I’m waiting on copy edits for my third book in the MATCH MADE IN HEAVEN series, BAKED WITH LOVE, but while I wait, here’s a little something from Maureen O’Dowd’s perspective….

Lucas nodded. “He seems pretty stoked about working, something I’m surprised about. Glad, for sure, but surprised. I figured…” He shrugged.

“I know. I thought a fifteen-year-old boy would rather be any place than in a kitchen every day, but he actually asked to work most days during the week and on weekends for the weddings. We’ll see how long this enthusiasm lasts.” I grinned up at him while I towel-dried a mug.

“I don’t know, Mo. If it was me, I wouldn’t mind being stuck in a kitchen every day—”

“That’s because you’re always hungry.”

“—if it was with you.”

My hand stopped rubbing the porcelain.

Okay, what?

I’m usually fairly adept at not showing my feelings or have what’s running through my mind cross my face. Nanny has commented many times over the years I’m the person she least likes playing poker with because she can’t read me. The ability to hide my true feelings has gotten me through some testy times with my parents, a bad breakup with a verbally abusive boyfriend, and my twin’s illness then death. Plus, for as many times as we’d been together over the years, Lucas had never once guessed how I truly felt about him.

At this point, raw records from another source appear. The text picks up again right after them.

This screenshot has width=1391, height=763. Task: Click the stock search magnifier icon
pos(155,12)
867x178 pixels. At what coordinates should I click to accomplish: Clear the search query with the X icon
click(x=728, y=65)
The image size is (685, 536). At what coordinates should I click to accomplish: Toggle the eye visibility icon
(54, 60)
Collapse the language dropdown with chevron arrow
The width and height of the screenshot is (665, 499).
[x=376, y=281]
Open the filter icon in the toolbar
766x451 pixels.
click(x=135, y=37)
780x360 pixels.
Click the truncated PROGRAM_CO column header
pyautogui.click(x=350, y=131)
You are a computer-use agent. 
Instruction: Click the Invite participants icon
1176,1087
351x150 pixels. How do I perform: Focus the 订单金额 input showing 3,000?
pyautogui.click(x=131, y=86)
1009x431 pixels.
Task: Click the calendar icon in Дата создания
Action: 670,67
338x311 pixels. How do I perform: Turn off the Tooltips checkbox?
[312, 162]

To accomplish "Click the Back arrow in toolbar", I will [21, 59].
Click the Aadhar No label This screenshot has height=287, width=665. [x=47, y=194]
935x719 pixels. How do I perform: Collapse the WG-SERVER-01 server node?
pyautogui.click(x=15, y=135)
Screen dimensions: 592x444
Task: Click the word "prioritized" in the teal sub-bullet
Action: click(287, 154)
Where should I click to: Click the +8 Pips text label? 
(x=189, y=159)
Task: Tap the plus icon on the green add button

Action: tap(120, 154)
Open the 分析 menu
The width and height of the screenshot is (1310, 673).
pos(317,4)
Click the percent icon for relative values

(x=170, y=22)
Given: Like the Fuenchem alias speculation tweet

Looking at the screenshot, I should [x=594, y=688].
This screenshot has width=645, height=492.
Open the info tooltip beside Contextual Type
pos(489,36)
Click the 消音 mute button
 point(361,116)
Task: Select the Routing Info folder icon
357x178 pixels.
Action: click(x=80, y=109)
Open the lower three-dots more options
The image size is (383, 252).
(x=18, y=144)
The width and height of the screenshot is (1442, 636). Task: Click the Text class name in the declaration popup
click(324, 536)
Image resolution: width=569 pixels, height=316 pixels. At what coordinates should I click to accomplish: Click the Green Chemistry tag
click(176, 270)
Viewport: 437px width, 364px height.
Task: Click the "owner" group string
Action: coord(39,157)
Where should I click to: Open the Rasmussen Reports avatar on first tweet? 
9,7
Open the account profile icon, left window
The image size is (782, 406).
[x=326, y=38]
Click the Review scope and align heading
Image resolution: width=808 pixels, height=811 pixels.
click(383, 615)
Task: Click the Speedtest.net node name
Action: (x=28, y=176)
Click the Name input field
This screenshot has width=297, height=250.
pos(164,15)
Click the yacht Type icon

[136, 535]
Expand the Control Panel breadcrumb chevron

Right now, though, I was finding it next to impossible to school my features and body into its usual calm nonchalance. I can only imagine how I must have appeared to him, standing there with the towel thrust into the mug, my hand paralyzed—my body as well—as I stared up at him, silent.

“What’s wrong?” He uncrossed his arms and took a step toward me, his brows grooving toward the middle of his forehead. “Maureen?”

I blinked a few times when his hand snaked around my upper arm. A soothing, comforting warmth seeped through me from his touch. I wanted to move in closer, melt into his arms, and snuggle into all his heat. When I found myself shifting so I could, I took a step backward, mentally and physically. Lucas didn’t drop his hold but kept his hand on my arm, his other one following suit.

“Nothing. Sorry. I’m fine.” I shook my head a few times and planted what I hoped looked like a self-deprecating grin on my face.

“I lost you there for a second.” His gaze swept across my face, searching, silently questioning.

“Sorry. I’ve got a lot going on up here.” I pointed a finger at my head. “Thinking fifteen steps ahead about what needs to be done around this place.”

He waited a beat, those intelligent, intense eyes never wavering from my own. “Why don’t I believe that’s all it is?”

It was no wonder he was such a good lawman. With his gaze zeroed in on me, piercing and probing, and his voice low, deep, and commanding, almost seductively sly in its cadence, I imagined people who’d broken the law were no match for him when it came to his garnering confessions.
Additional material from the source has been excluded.